When market valuations extend beyond historical norms, there is pressure to adjust growth and multiplier assumptions to compensate. If Wall Street values a stock at 50 times earnings and the current assumption is 30 times, the analyst would be pressured to revise this assumption higher. There is an old Wall Street adage: the value of any asset (stock) is only what someone is willing to pay for it (current price). Just as stock prices fluctuate, so too do growth and multiplier assumptions. Are we to believe Wall Street and the stock price or the analyst and market assumptions?
It used to be that free cash flow or earnings were used with a multiplier to arrive at a fair value. In 1999, the S&P 500 typically sold for 28 times free cash flow. However, because so many companies were and are losing money, it has become popular to value a business as a multiple of its revenues. This would seem to be OK, except that the multiple was higher than the PE of many stocks! Some companies were considered bargains at 30 times revenues.
In a nutshell, fundamental analysis aims to determine intrinsic value by looking at the strength of the business, a financial analysis and the operating environment including macroeconomic events. Technical analysis analyzes past market performance by looking at the chart activity of price movements, volume, moving averages and the statistics of various outcomes. Fundamental analysis assumes the efficient market theory holds in the long run and attempts to take advantage of inefficiencies in the short run.
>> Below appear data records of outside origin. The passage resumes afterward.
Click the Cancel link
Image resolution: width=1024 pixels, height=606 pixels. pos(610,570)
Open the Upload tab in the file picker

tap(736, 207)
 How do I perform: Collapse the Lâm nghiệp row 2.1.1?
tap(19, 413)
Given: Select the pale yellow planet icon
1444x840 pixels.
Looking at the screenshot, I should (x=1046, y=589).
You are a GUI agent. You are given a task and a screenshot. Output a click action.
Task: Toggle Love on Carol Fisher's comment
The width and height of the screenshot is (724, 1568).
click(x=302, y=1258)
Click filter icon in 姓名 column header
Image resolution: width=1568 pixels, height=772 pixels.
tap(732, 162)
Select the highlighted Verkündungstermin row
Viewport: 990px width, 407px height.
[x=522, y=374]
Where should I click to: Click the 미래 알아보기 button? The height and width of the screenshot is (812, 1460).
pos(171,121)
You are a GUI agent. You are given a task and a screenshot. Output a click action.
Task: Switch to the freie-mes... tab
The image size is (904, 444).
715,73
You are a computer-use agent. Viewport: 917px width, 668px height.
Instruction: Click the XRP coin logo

Technical analysis assumes fundamentals are already priced in and tries to find patterns that lead to outcomes with high probabilities of occurring. Technical analysis also captures the psychological aspects of the market in the review of past patterns, whereas fundamental analysis fails to factor in investor psychology but believes fundamentals will rule in the long term, so short-term psychological blips will correct themselves.
Fundamental analysis takes a long-term approach to analyzing the market, considering data over a number of years. So fundamental analysis is more commonly used by long-term investors as it helps them select assets that will increase in value over time.
Technical analysis takes a comparatively short-term approach to analyzing the market, and is used on a timeframe of weeks, days or even minutes. So it is more commonly used by day traders as it aims to select assets that can be sold to someone else for a higher price in the short term.
However, there is a perception that a mix of fundamentals and technical analysis could prove more beneficial to investors. Therefore, the best approach to investing likely involves some combination of fundamental and technical analysis.